IS NUCLEAR POWER THE GULF TRAGEDY'S 'OTHER SHOE'?
By Ritt Goldstein
We humans are an interesting species, our achievements demonstrating that we are capable of virtually incalculable greatness. Unfortunately, our catastrophes - such as that ostensibly "one in a million" chance oil debacle in The Gulf - demonstrate we have our downsides too. Of course, sometimes even I happen to have that ever so rare occasion when, dare I say it, even I actually make an error; though, I reassure myself that this just means I'm only human...but 'human error' can be a problem.
I just finished reading an opinion piece in The New York Times, "Recipes for Ruin, in the Gulf or on Wall Street", the author - an academic from the University of Chicago - made a good point about estimating our capacity for grave miscalculation and its consequences. He noted that "we do not live in an ideal world", and then (simultaneously offering that he felt compelled to utilize a genteel term) keenly observed that "stuff happens". And indeed it does.
Thanks to legislation dating from the Exxon Valdez disaster, we have some recourse to seek damages from those business entities that, for one reason or another, find themselves responsible for adding oil pollution to our already less than pristine environment. But just as our all too human capacity for making mistakes was responsible for 'Exxon Valdez', and certainly appears to have played a role in The Gulf, it also was found to have been a factor in America's best known nuclear accident, 'Three Mile Island'.
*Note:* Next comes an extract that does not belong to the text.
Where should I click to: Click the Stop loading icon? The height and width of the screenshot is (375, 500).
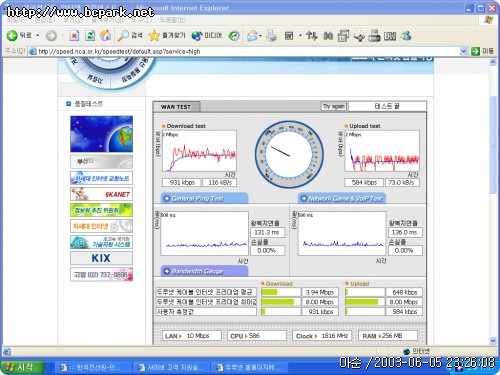(x=74, y=35)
I won't mention that our faith in those with the US Minerals Management Service, and their 'faith' in those they were meant to regulate, brought us that huge bowl of 'oil chowder' we had once called The Gulf of Mexico. If there's currently a better example of our all too natural capacity for error, then it escapes me.
I won't cite President Obama's March decision ending the moratorium on offshore drilling just weeks before BP's Gulf Debacle began, but it does show that even those who are smart and capable do make mistakes. However, what concerns me far more is The President's February decision to support the construction of two new nuclear power plants, the first since the 1970's.
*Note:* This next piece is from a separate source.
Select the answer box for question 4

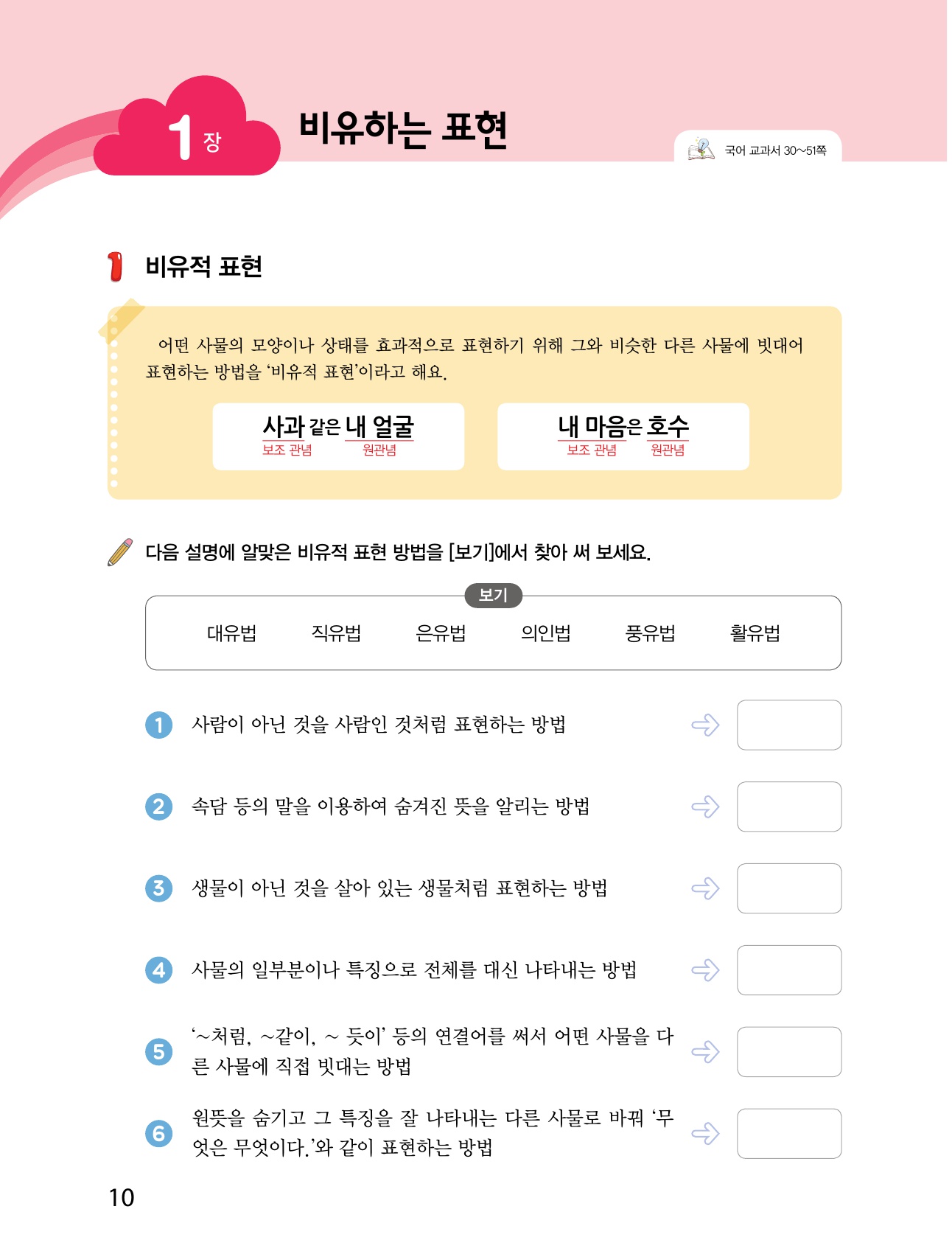pos(788,970)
While the ongoing Gulf Spill presents an ecological crisis of yet untold proportions, the effects of any substantive 'nuclear spill' would be far worse. But hey, even the best of us 'make mistakes', and given that, maybe the President will realize his position on nuclear power could well prove a huge one.
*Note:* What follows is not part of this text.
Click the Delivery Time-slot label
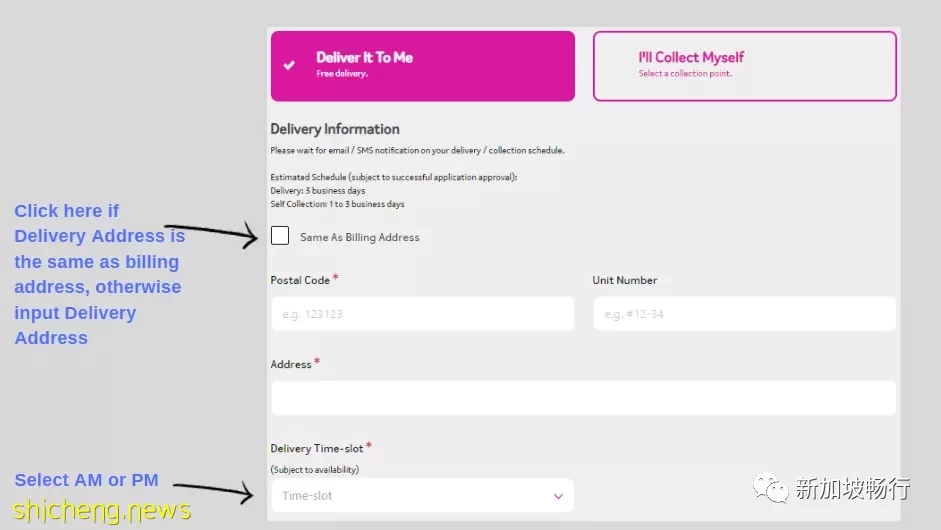Viewport: 941px width, 530px height. coord(316,448)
Of course, Obama has also called for a vast increase in renewable energy, and that does seem a much better idea. I sincerely believe our President a decent and capable man, and so let's try and avoid our all too human potential for errors, especially those that are 'nuclear'. The damaging effects of radiation can last a lot longer than those of oil...it won't be pretty if that 'other shoe' ever drops.